▶ What you will do
The task calls for an exact retyping of the lines from the one holding "Task: Click the public_html folder icon" through the end of the listing, with pictures omitted and nothing added.

▶ Exercise input
------------------------
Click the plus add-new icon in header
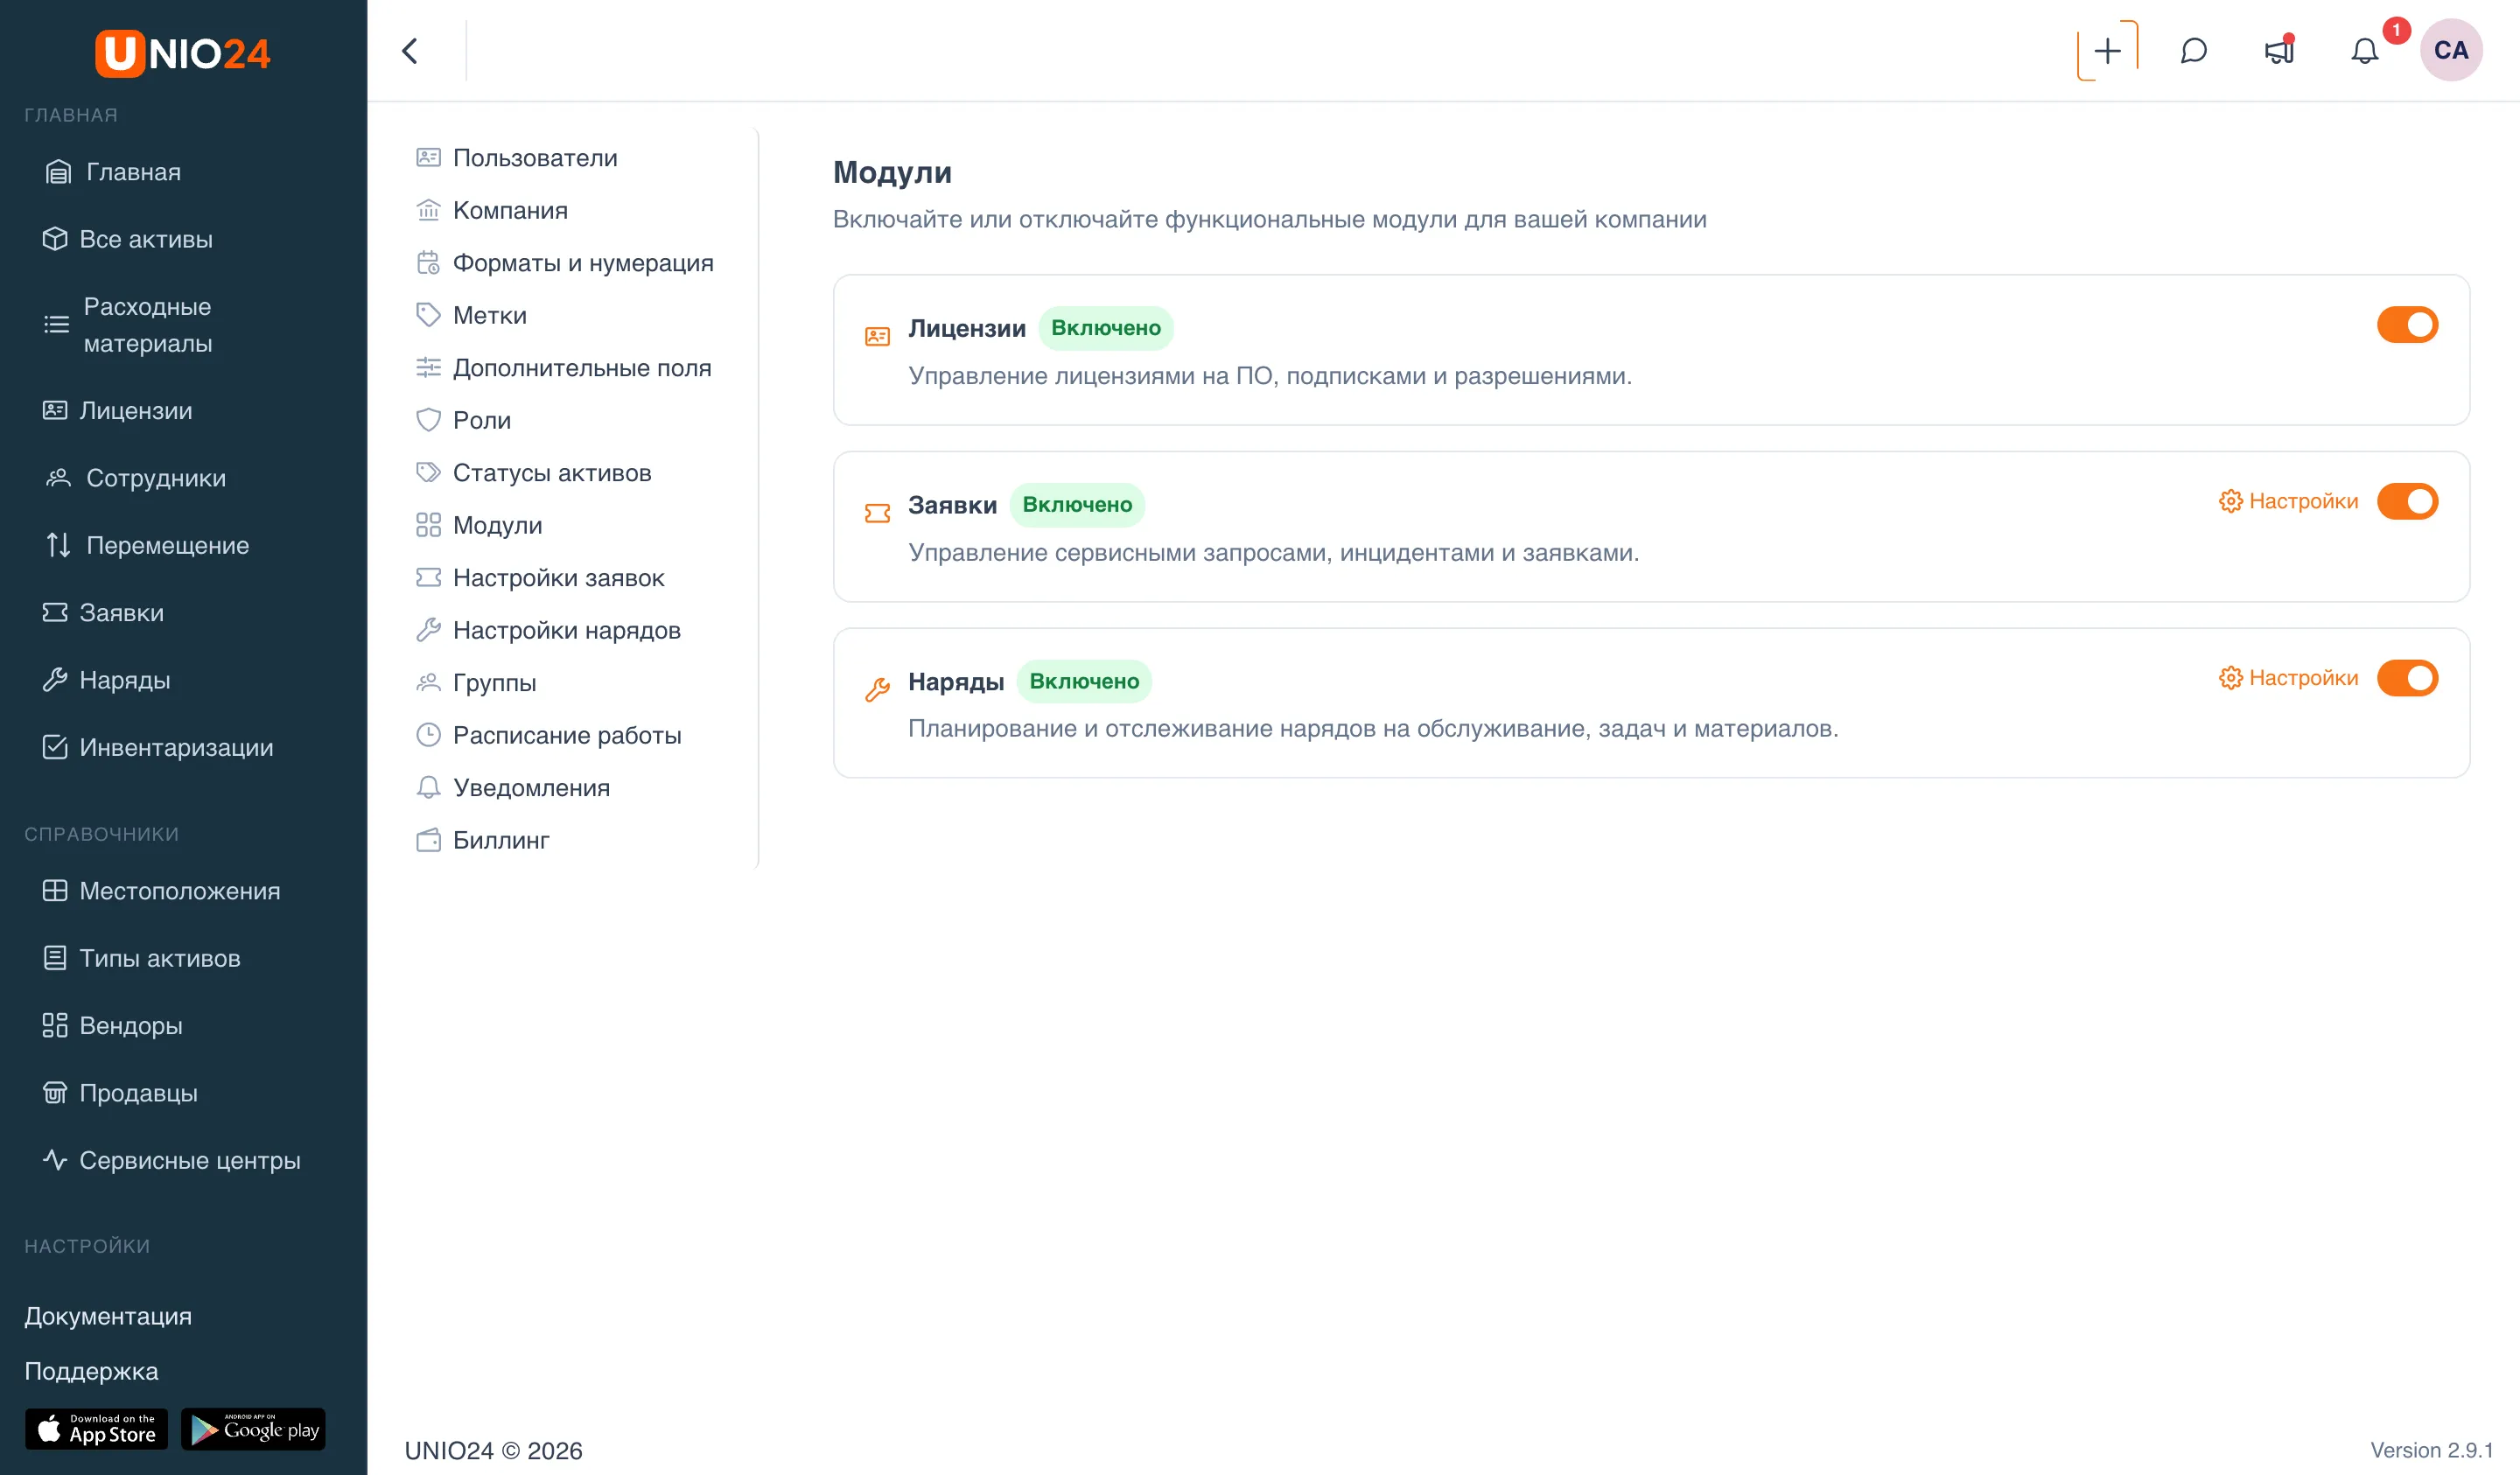Screen dimensions: 2520x1475 [x=2107, y=51]
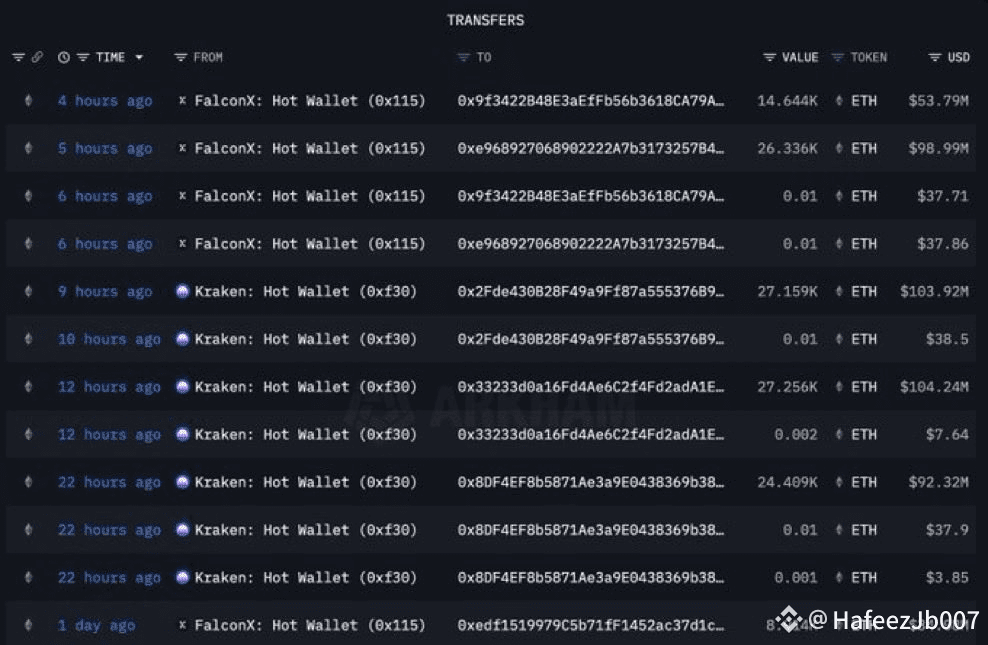
Task: Click the ETH token icon in the $98.99M row
Action: click(x=839, y=148)
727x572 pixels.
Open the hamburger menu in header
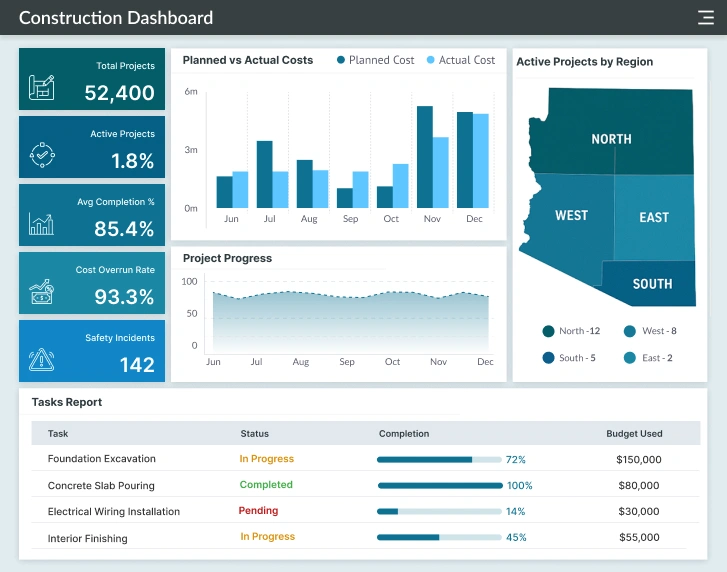coord(705,17)
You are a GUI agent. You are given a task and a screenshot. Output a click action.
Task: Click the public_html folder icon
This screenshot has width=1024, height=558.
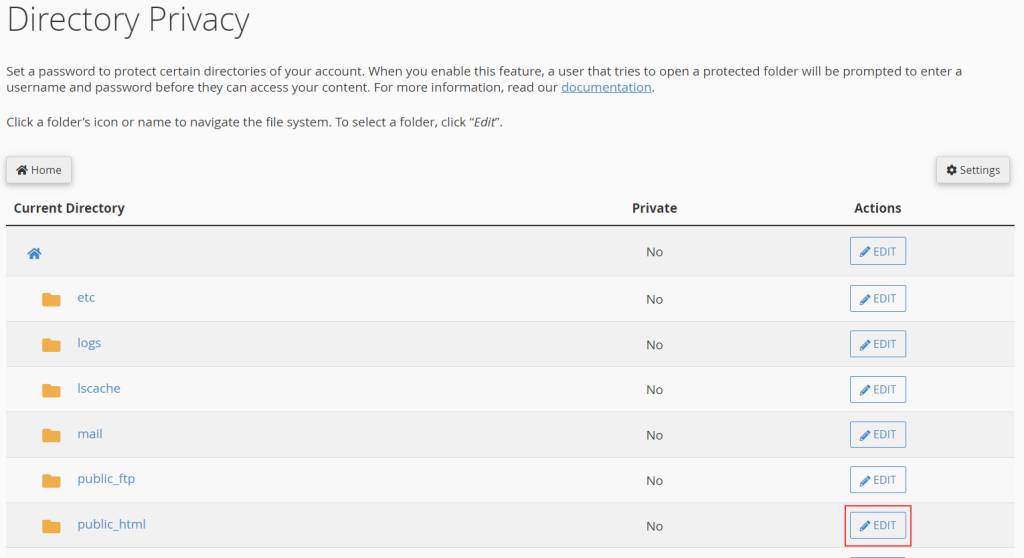(51, 526)
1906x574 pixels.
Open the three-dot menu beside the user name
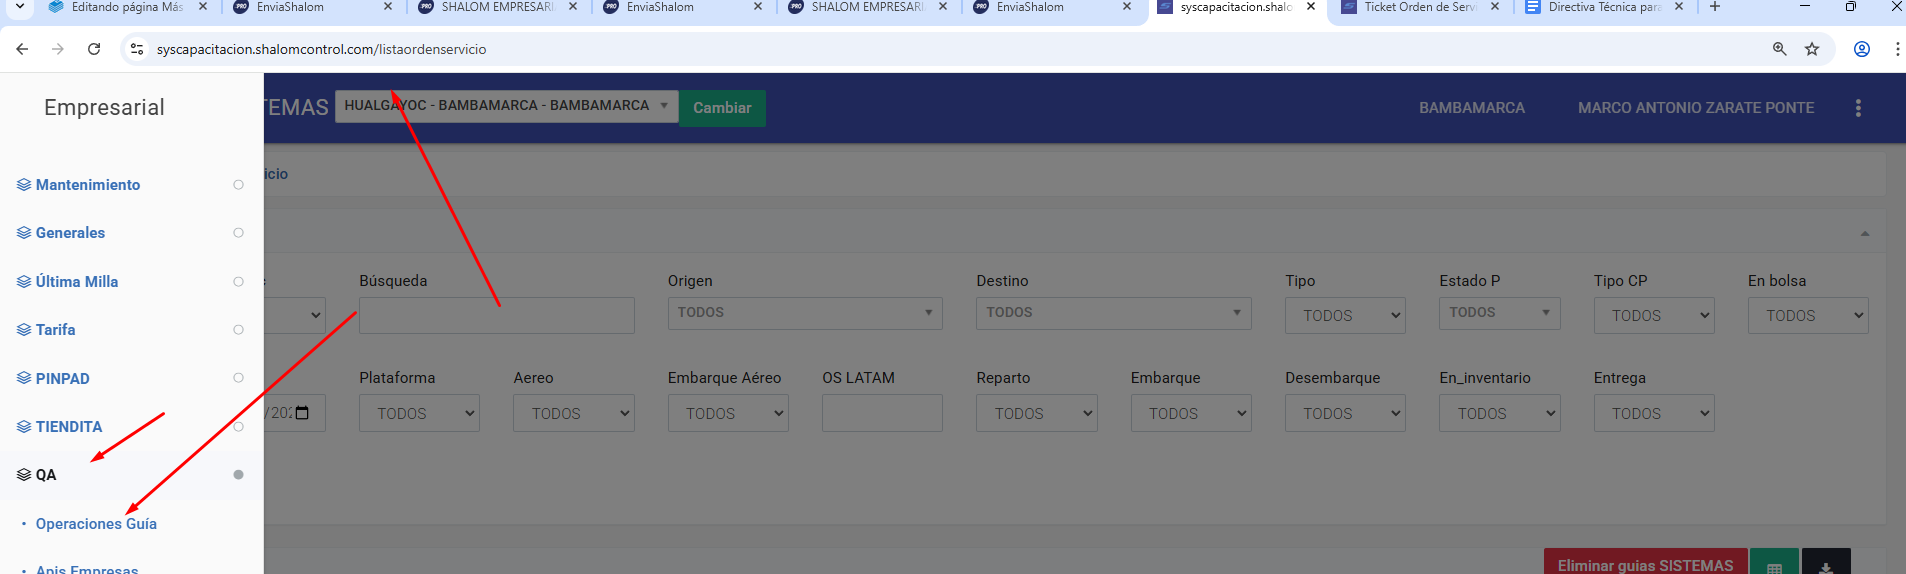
------------------------
▶ Expected answer
Task: Click the public_html folder icon
This screenshot has width=1024, height=558.
(51, 526)
1906x574 pixels.
Open the three-dot menu beside the user name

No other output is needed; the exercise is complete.